Oggetti interstellari vagabondi

(ASI) – Quanti sono gli oggetti celesti che vagano nello spazio interstellare? Uno studio congiunto guidato dall’Università della Hawaii e dalla Technical University of Munich e pubblicato su Astronomical Journal ha esplorato le possibili risposte a questa domanda.

Le simulazioni effettuate finora suggeriscono che la migrazione orbitale dei pianeti giganti gassosi e ghiacciati ha provocato l’espulsione dal sistema solare della quasi totalità dei planetesimi, oggetti rocciosi alla base della formazione di pianeti e altri corpi celsti minori.Se questi modelli sono corretti e se altri sistemi planetari hanno seguito lo stesso sviluppo, allora lo spazio interstellare dovrebbe essere disseminato da una gran quantità di questi oggetti.

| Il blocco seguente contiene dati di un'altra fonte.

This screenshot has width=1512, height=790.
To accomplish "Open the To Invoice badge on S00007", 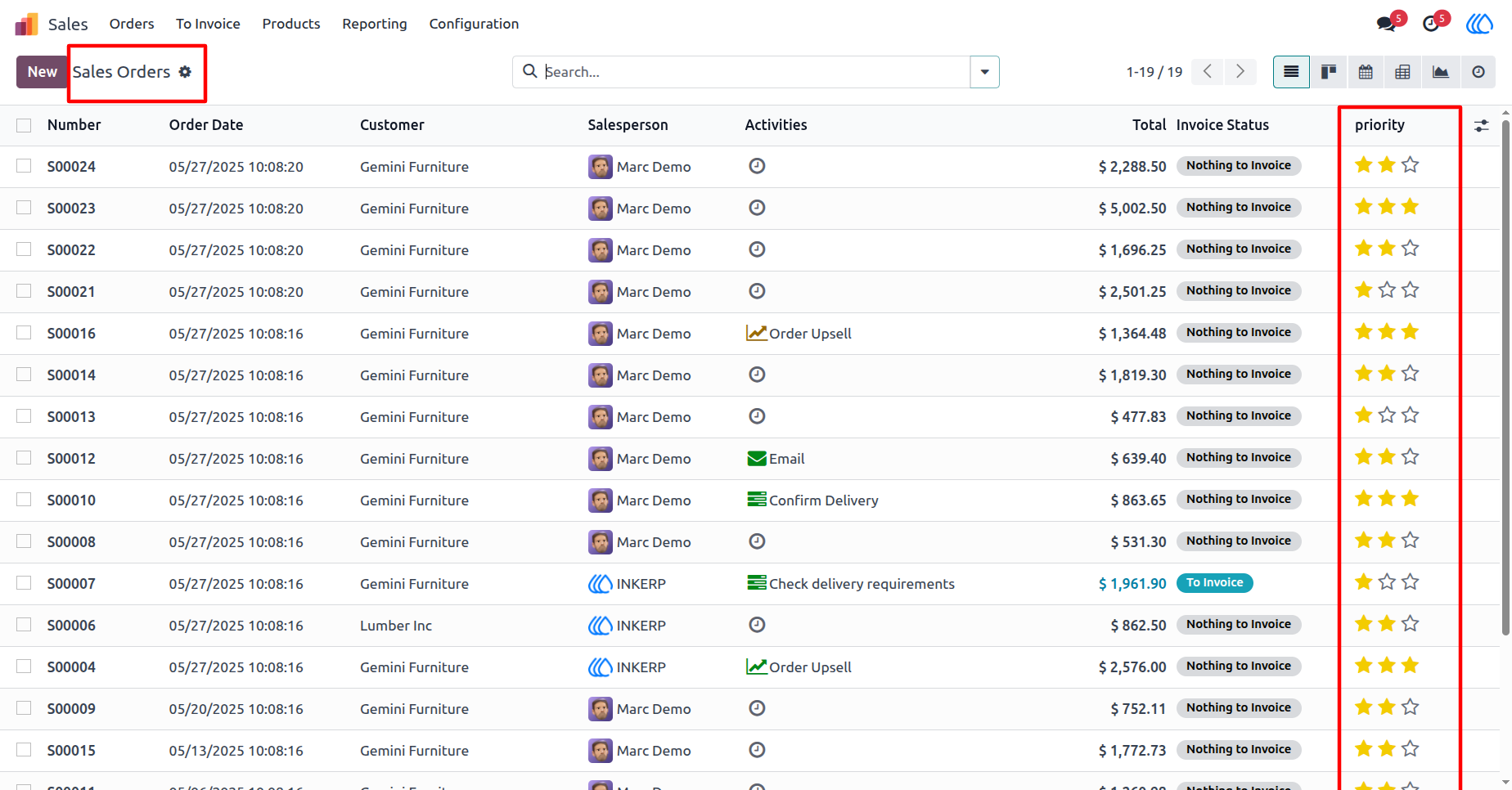I will [1214, 583].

Le simulazioni non sembrano esatte, dato che non abbiamo ancora osservato un corpo celeste di dimensioni considerevoli vagabondare nello spazio. Gli autori dello studio hanno quindi cercato di ampliare l’orizzonte delle osservazioni utilizzando contemporaneamente i dati provenienti da tre diversi telescopi: Pan-STARRS1, Mt. Lemmon Survey e Catalina Sky Survey.All’inizio è stata simulata la presenza di oggetti interstellari a una distanza di 750 UA dal Sole, per poi spostare le posizioni di questi oggetti più in là nel tempo, fino a 50 UA, tenendo conto dell’influenza dell’attrazione gravitazionale del Sole sui corpi celesti. Una volta ultimate le osservazioni, gli scienziati hanno scoperto che la densità degli oggetti con un raggio superiore a un chilometro deve essere inferiore a 1,4 per ogni ~ 10.000 AU3.

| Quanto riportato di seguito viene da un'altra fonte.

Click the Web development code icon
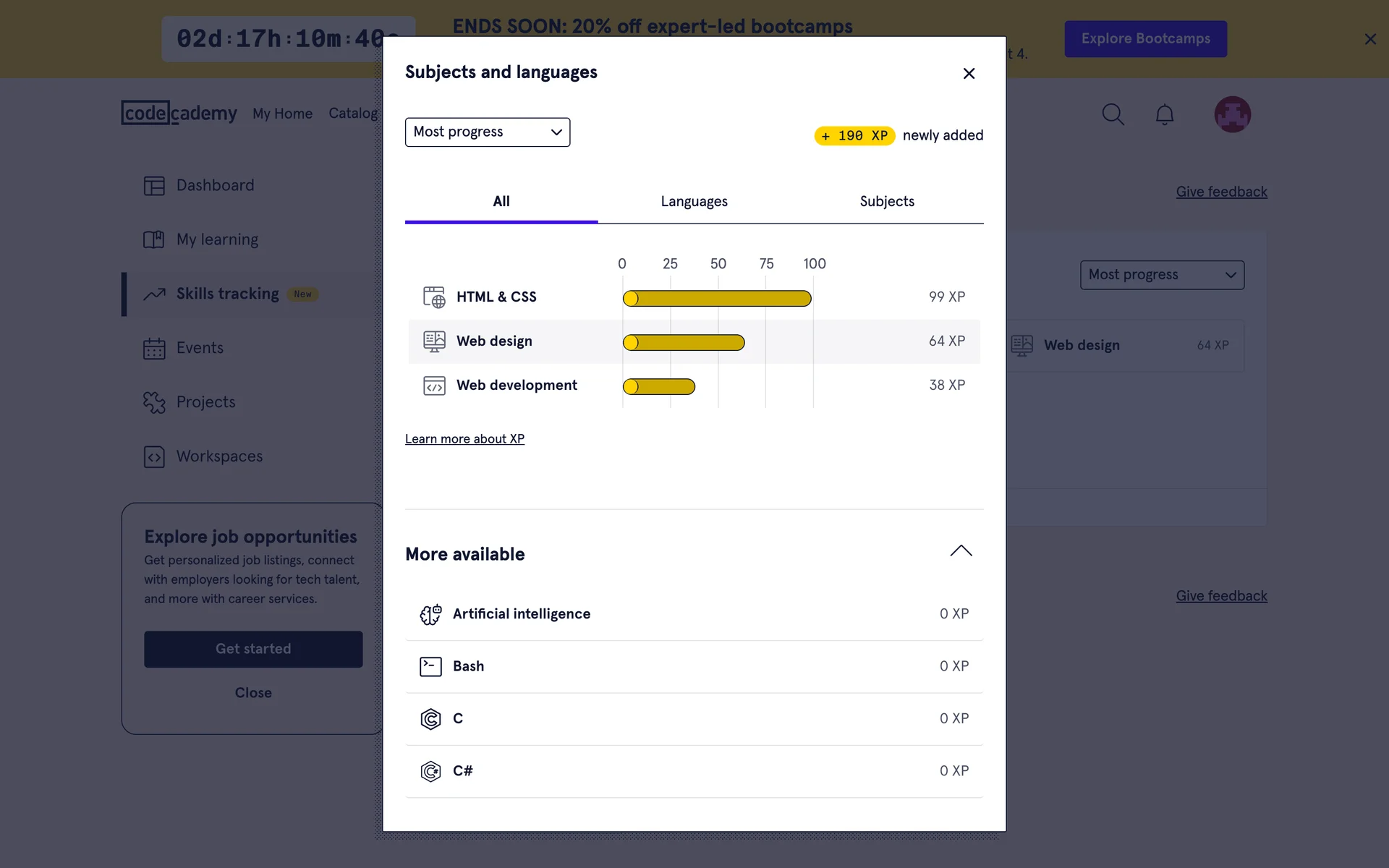1389x868 pixels. click(434, 386)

Si tratta di un limite decisamente superiore da quello evidenziato dai modelli precedenti e secondo il parere dei ricercatori, due sono le spiegazioni plausibili. La prima prevede che la distribuzione delle dimensioni degli oggetti che osserviamo nel nostro Sistema Solare siano state calcolate in modo errato, mentre la seconda, sostiene l’ipotesi che gli altri sistemi planetari – a differenza del nostro – non abbiamo espulso la maggior parte del materiale protoplanetario nello spazio interstellare.

Le conclusioni dello studio non soddisfano appieno tutti i dubbi emersi e probabilmente i telescopi del futuro come il Large Synoptic Survey Telescope forniranno le risposte adeguate alla soluzione di questi enigmi.